Après des études d'ébénisterie et de sculpture à l'École des arts décoratifs de Strasbourg, il réalise des sculptures qui reposent sur l'interaction de matériaux bruts doués d'une forte présence physique et de règles constructives simples (déplacement, inversion, rotation). Les accessoires (roues, source lumineuse) qui s'ajoutent parfois à ces dispositifs, ainsi que leur tendance à se confronter à l'architecture, permettent de rapprocher son travail de certaines formes de l'art post-minimaliste ('Arte povera', Beuys et Sarkis dont il fut l'élève).
Les « Télécrans » (1989-1993) sont un jouet qui permet à son utilisateur de créer une image à laide de deux boutons, une variante de lardoise magique, dont St. Lallemand dit qu'il lui a donné l'occasion de retrouver la « fascination » ressentie « face aux applications multiples de la géométrie élémentaire qu'[il] avait développées dans ses sculptures » le simple déplacement du curseur lui permettant d'« obtenir l'image d'un tableau de Titien ».
S'ils témoignent d'une virtuosité qui ne peut étonner de la part d'un artiste « soucieux de la perfection du résultat », les « Télécrans » font aussi preuve d'un sens de l'humour et du dérisoire qui conditionne leurs enjeux. Ainsi le rapport à l'histoire de l'art énoncé par les chef-d'œuvres méticuleusement copiés (Titien, Rubens, Boucher, Courbet, Hokusaï, Van Gogh, Schiele, Picasso, Wesselmann) acquiert-il un sens pour le moins particulier lorsque le spectateur s'aperçoit qu'il a affaire à une collection d''erotica'. St.
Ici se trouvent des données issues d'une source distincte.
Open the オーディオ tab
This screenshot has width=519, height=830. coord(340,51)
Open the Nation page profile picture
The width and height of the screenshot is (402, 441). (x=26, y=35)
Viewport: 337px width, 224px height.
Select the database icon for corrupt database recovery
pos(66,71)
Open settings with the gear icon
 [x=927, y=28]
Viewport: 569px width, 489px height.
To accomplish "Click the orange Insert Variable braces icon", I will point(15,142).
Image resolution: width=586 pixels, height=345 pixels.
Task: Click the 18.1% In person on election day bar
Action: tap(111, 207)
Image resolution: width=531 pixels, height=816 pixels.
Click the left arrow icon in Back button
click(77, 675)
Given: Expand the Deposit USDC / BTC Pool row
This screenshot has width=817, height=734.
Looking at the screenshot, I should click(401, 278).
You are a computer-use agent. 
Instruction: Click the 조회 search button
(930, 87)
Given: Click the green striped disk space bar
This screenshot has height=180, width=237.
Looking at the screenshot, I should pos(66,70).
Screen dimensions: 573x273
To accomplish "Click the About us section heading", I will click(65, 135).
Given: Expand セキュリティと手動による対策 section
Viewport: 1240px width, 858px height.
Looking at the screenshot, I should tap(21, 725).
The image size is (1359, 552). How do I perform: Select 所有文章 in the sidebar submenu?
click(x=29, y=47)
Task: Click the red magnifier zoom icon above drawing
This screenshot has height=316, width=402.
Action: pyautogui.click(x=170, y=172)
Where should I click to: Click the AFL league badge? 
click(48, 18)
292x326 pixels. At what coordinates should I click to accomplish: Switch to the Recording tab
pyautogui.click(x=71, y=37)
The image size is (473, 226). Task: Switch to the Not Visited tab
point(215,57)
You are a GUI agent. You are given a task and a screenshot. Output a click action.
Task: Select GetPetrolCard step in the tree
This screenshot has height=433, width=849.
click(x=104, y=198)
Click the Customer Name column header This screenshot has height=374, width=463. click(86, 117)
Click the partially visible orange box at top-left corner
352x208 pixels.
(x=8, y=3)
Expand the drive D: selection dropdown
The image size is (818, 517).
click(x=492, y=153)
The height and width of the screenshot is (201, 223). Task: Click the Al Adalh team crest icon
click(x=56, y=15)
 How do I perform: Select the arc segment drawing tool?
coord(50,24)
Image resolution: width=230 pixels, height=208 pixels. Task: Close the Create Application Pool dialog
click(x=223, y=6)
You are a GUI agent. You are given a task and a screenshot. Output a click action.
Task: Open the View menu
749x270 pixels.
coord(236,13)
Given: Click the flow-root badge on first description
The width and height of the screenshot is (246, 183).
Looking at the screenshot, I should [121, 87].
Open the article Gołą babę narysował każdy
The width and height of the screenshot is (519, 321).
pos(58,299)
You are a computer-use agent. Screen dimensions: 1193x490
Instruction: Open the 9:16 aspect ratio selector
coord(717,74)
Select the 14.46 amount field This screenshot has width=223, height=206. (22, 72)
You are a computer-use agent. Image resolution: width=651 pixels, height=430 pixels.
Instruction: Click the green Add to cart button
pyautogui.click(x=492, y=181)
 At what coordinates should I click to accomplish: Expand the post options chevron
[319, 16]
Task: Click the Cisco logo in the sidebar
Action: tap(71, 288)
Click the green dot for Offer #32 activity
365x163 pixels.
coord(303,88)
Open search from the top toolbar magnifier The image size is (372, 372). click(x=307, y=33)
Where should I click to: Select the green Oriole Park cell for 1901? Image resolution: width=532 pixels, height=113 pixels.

Lallemand a d'ailleurs développé ce côté érotomane dans une série d'images à caractère explicitement pornographique. Mais les idées de virtuosité et de pérennité attachées au chef-d'œuvre sont aussi contredites par la nature foncièrement éphémère du médium utilisé (l'image peut toujours être effacée). Le rôle que l’ancêtre de l'ardoise magique (le 'Wunderblock') a joué dans la définition de l'inconscient freudien ne contribue d'ailleurs pas à affaiblir l'ironie des « Télécrans ».